Fig. 1.

Localization and membrane topology of human TMEM170A. (A) TMEM170A localizes to the nuclear envelope and the ER. (Aa–c) Immunofluorescence of HeLa K cells transiently transfected with TMEM170A–GFP (green), FLAG–TMEM170A (green) or myc–TMEM170A (red). DNA was visualized with Hoechst in all panels (blue). (Ad) Immunofluorescence of HeLa K cells transiently transfected with TMEM170A–GFP (green) and co-stained for ER markers calnexin (red) or RTN4/NogoA+B (red). (B) The C-terminal domain of TMEM170A faces the cytoplasm. HeLa K cells, stably expressing TMEM170A–GFP, were fixed and subjected to 0.05% w/v digitonin to permeabilize the plasma membrane or 0.05% w/v digitonin+0.5% v/v Triton X-100 to permeabilize both the plasma membrane and the nuclear envelope.
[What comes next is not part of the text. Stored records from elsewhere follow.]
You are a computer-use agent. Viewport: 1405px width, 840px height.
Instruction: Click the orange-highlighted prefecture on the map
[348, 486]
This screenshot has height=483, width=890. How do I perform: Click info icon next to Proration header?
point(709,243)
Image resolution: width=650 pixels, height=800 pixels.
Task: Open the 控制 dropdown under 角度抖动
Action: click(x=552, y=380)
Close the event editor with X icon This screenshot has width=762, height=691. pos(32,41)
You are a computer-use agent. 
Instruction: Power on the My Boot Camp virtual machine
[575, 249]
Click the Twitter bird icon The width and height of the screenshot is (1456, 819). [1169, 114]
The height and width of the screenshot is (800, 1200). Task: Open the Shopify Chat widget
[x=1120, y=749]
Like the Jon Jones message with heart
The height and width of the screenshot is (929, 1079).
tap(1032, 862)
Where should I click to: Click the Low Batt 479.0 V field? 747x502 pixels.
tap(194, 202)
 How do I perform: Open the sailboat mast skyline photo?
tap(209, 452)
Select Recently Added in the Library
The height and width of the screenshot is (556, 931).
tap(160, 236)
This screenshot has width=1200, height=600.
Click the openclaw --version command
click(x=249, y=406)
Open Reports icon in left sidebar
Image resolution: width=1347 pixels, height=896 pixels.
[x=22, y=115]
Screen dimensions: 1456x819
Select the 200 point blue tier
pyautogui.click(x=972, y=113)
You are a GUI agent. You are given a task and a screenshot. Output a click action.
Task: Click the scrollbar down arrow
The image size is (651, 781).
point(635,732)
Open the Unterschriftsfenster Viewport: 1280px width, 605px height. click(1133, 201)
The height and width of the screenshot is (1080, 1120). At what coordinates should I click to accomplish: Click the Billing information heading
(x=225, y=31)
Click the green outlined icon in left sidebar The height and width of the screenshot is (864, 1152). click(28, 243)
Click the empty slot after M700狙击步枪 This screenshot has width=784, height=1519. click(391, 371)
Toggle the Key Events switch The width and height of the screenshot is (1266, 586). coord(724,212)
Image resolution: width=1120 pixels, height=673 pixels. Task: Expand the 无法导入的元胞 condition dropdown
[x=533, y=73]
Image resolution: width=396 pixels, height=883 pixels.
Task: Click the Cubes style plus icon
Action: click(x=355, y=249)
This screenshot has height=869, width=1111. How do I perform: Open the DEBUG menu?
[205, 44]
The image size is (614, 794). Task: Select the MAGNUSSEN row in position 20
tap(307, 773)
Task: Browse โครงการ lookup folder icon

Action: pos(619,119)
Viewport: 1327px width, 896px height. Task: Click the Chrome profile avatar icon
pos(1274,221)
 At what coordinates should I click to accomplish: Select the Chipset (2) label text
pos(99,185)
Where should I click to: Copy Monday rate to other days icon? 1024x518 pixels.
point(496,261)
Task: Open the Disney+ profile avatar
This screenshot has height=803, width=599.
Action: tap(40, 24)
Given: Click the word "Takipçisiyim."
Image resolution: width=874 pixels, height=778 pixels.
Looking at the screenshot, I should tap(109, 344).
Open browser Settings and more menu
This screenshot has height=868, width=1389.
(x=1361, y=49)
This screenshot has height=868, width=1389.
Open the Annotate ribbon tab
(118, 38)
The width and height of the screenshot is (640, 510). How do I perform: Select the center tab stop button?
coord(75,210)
Cells were stained with anti-GFP antibody (green) in combination with either anti-LAP2β or anti-lamin-A or calreticulin (red). TMEM170A–GFP is accessible to the anti-GFP antibody in digitonin-only semi-permeabilized cells, whereas LAP2β, lamin A and calreticulin are only recognized upon full permeabilization. (C) Schematic of the membrane topology of TMEM170A. Transmembrane segments were predicted with TMPRED and topology of the C-terminus was confirmed in the experiments shown in B that support the model shown. Scale bars: 10 μm.